Wenn wir die Einzelwochen anschauen, gibt es KEINE EINZIGE ALTERSGRUPPE, in der ein einziger Wert während der Pandemie den höchsten aller Wochen seit dem Jahr 2000 darstellt.
FRAGE 2: Wie kann es dann sein, dass insgesamt das Jahr 2022 das mit den meisten Todesfällen war?
Nun, die Summe macht’s aus. Wenn in vielen Altersgruppen die Werte eher hoch sind, auch wenn sie nicht die höchsten sind, dann reicht das alles zusammen doch aus, um insgesamt den höchsten Wert zu generieren. In anderen Jahren, in denen die eine oder andere Altersgruppe höher lag, waren wahrscheinlich die entscheidenen Altersgruppen, nämlich die, in denen viele Menschen sterben, nicht so stark beteiligt wie in den letzten drei Jahren.
FRAGE 3: Und welche Altergruppen hatten 2022 besonderen Anteil an den hohen Zahlen?
Das waren mehrere: Einerseits die allerältesten unter unseren MitbürgerInnen – dort starben gerechnet auf 100.000 Menschen so viele wie nie zuvor.
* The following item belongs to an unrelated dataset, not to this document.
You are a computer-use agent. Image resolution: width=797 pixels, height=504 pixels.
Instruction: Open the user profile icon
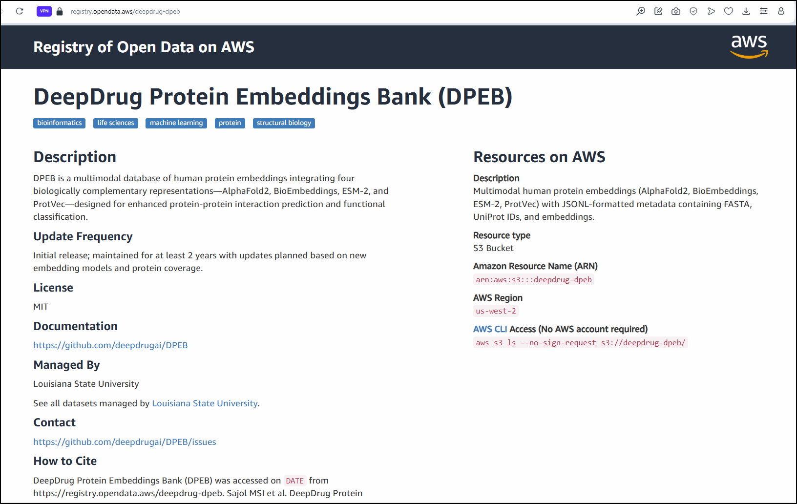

Weiters gab es auch bei den Gruppen, in denen in absoluten Zahlen die meisten Todesfälle passieren, viele Todesfälle. Das sind die Altersgruppen von 80 bis 89 Jahren.
Und außerdem gab es auch bei den jüngeren Altersgruppen auffallend hohe Zahlen. So starben etwa relativ viele junge Frauen zwischen 20 und 30 Jahren, oder auch Männer von 25 bis 30 bzw. 35 bis 40 Jahren.
Leider gab es auch bei den Kindern, hier vor allem den Mädchen zwischen 5 und 14 Jahren, relativ gesehen viele Todesfälle.